3. Inductietest: de test is positief, dat wil zeggen, na het opnieuw testen van het dieet met gliadine, of de symptomen terugkeren en de pathologische veranderingen van de dunne darm terugkeren, de diagnose van de ziekte kan worden bevestigd en of het kind ouder dan 2 jaar moet worden geïnduceerd. Er is nog steeds controverse. Onder de leeftijd van 2, wordt het in het algemeen bepleit, omdat sommige andere ziekten op deze leeftijd ook vergelijkbare pathologische veranderingen in de dunne darm kunnen veroorzaken. Vermijd ernstige symptomen, kan een kleine hoeveelheid tarwevoedsel geven, zoals 1 tot 2 stukjes brood per dag, de meeste zieke kinderen kunnen het verdragen, hebben vaak 2 jaar of meer darmmucosa nodig om typische pathologische veranderingen, gevonden in de afgelopen jaren, opnieuw te behandelen, onbehandeld Het C3-complement in het bloed is laag bij zieke kinderen, minder dan de helft van het IgM is verlaagd, serum anti-gliadine IgA-antilichaam, anti-reticuline-antilichaam en anti-endomysium-antilichaam kunnen positief, gevoelig en specifiek zijn. Hoog, in combinatie met een dunne darmbiopsie, kunnen worden gediagnosticeerd, deze antilichamen kunnen na dieetbehandeling verdwijnen en de geïnduceerde test kan opnieuw verschijnen.

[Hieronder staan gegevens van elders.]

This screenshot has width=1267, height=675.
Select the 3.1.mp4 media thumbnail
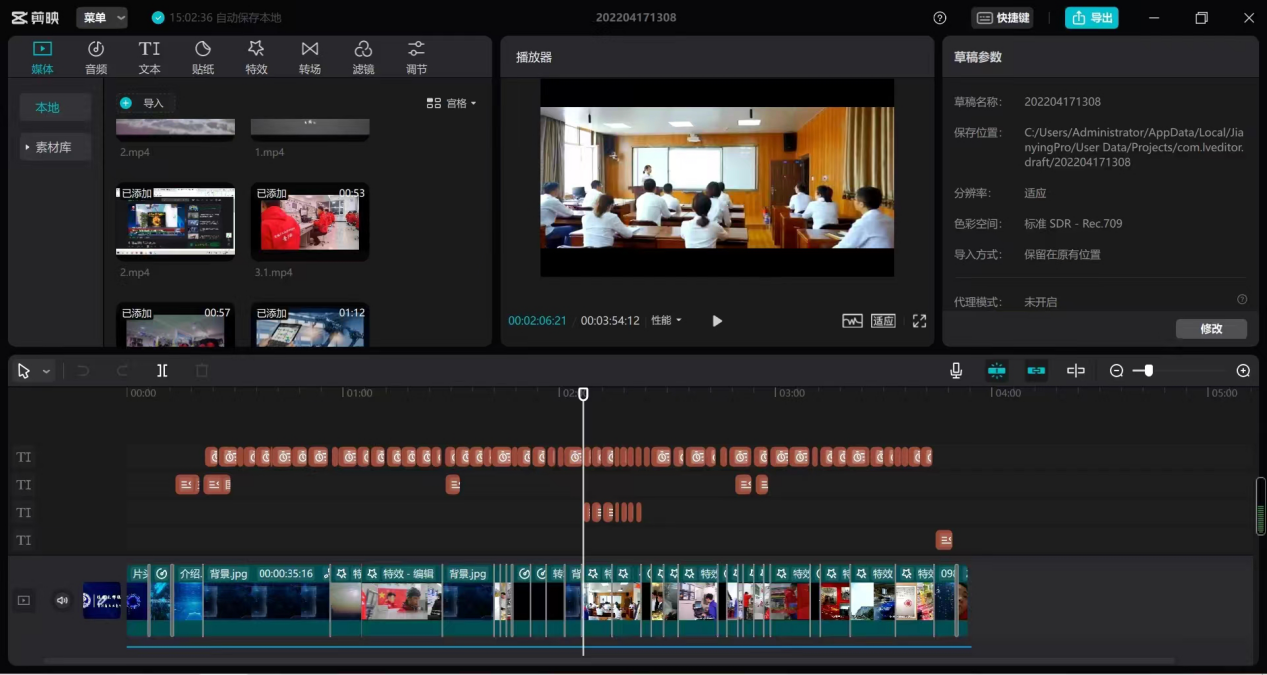click(309, 221)
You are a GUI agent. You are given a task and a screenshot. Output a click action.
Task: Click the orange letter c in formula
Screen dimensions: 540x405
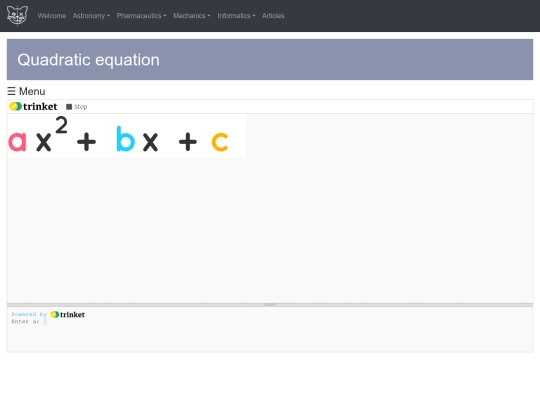pos(220,142)
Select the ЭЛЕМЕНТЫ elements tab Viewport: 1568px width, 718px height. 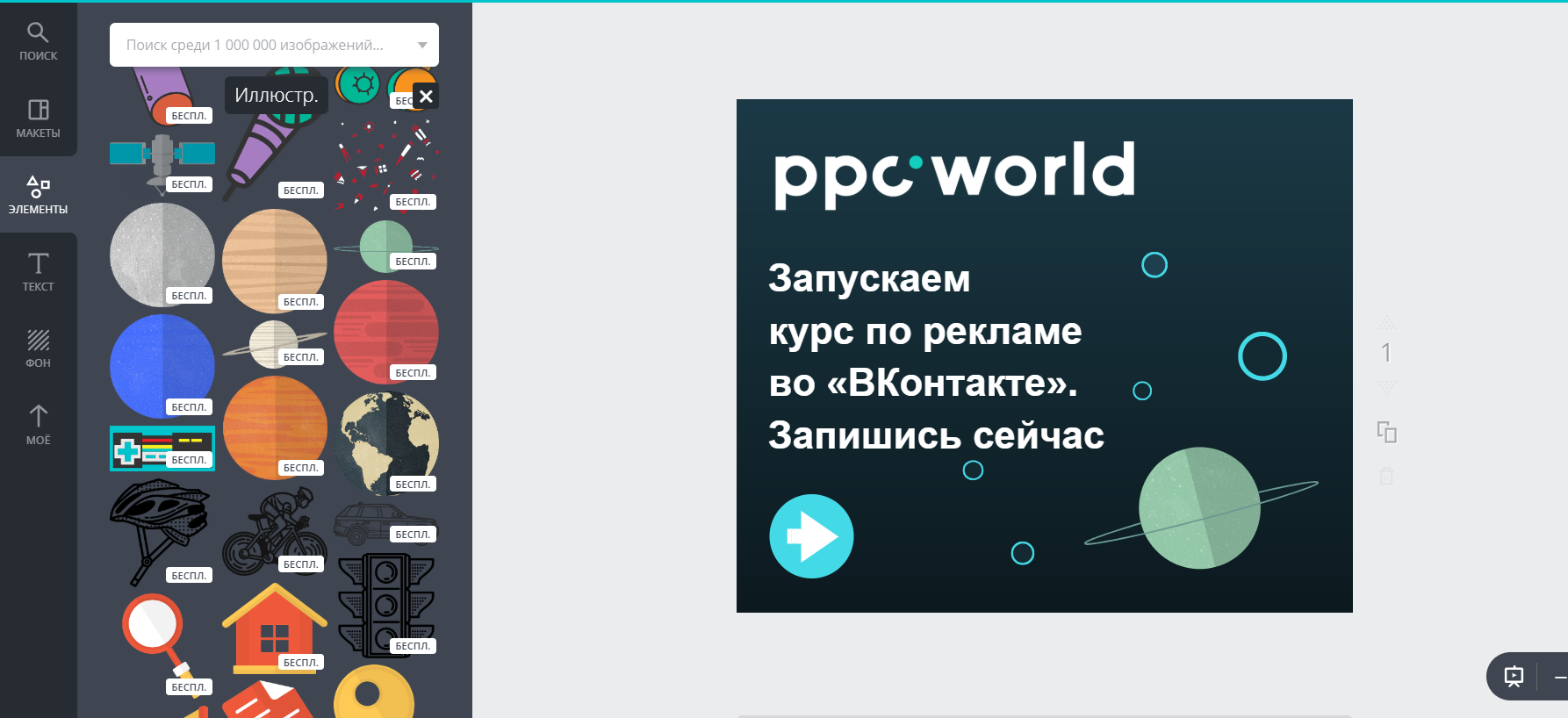[x=38, y=195]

Het onderscheidt zich van kinderen met chronische diarree, steatorroe en ondervoeding, en kan worden gediagnosticeerd door laboratoriumtests en klinische kenmerken.

heeft dit artikel jou geholpen?

Het materiaal op deze site is bedoeld voor algemeen informatief gebruik en is niet bedoeld als medisch advies, waarschijnlijke diagnose of aanbevolen behandelingen.